[Exercise objective]: Return exactly those lines of the material below that fall between the line holding "Task: Remove the h3 line-height property" and the line holding "The image size is (600, 523).", inclusive.

[Data for processing]:
= = = = = = =

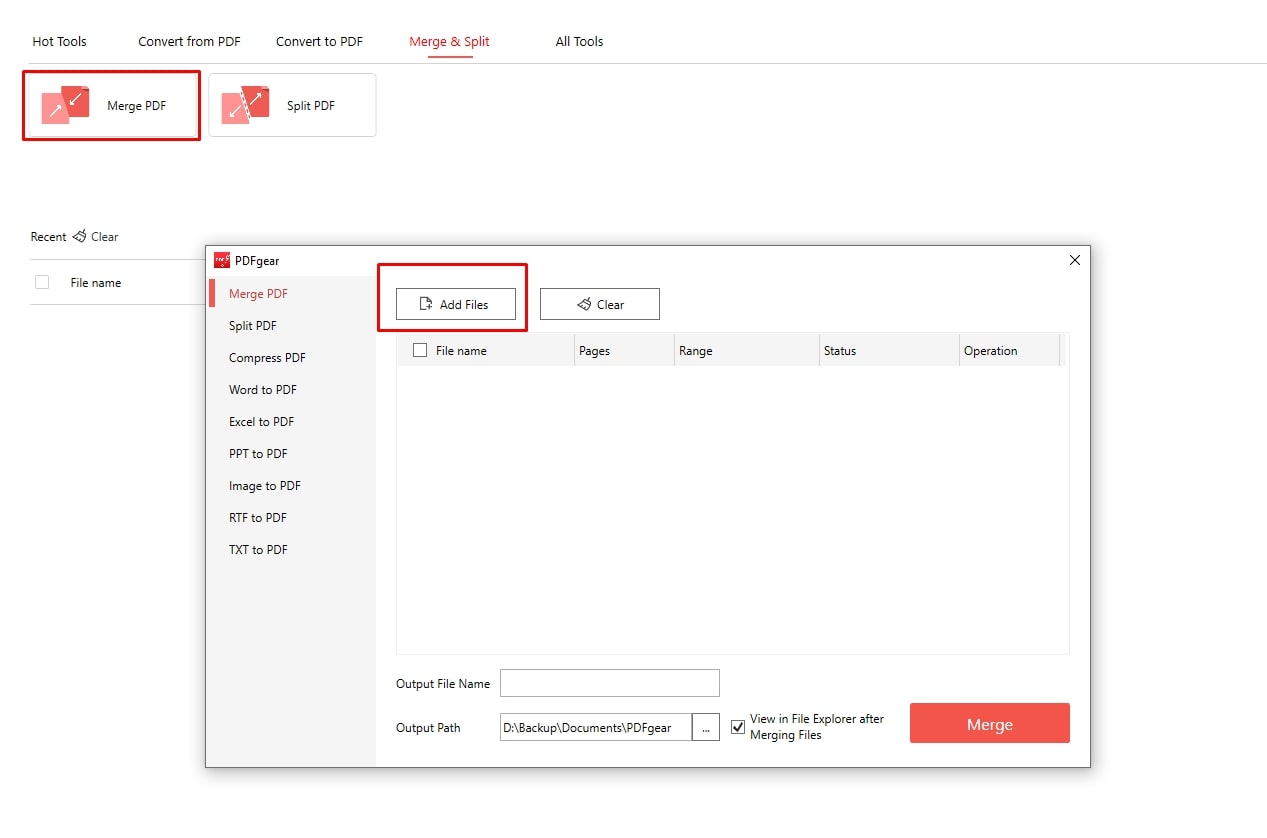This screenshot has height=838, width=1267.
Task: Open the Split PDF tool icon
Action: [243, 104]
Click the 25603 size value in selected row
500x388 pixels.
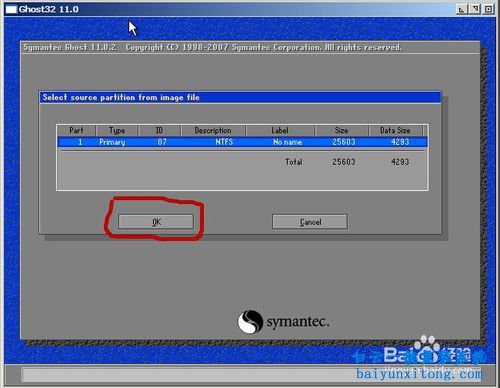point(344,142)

= = = = = = =

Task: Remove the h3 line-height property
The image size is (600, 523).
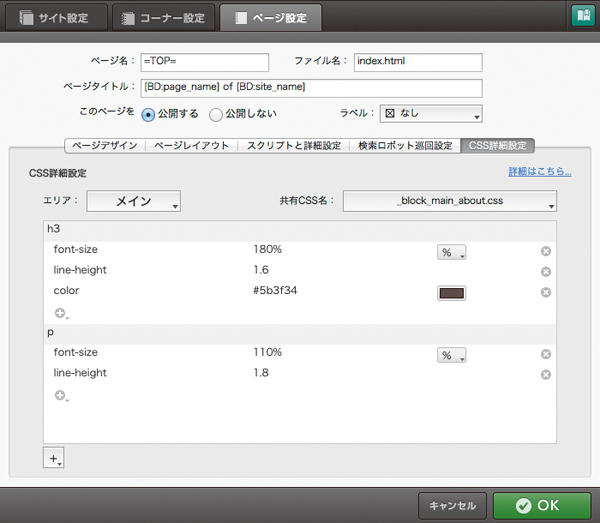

= = = = = = =

[Your response]:
Task: Remove the h3 line-height property
The image size is (600, 523).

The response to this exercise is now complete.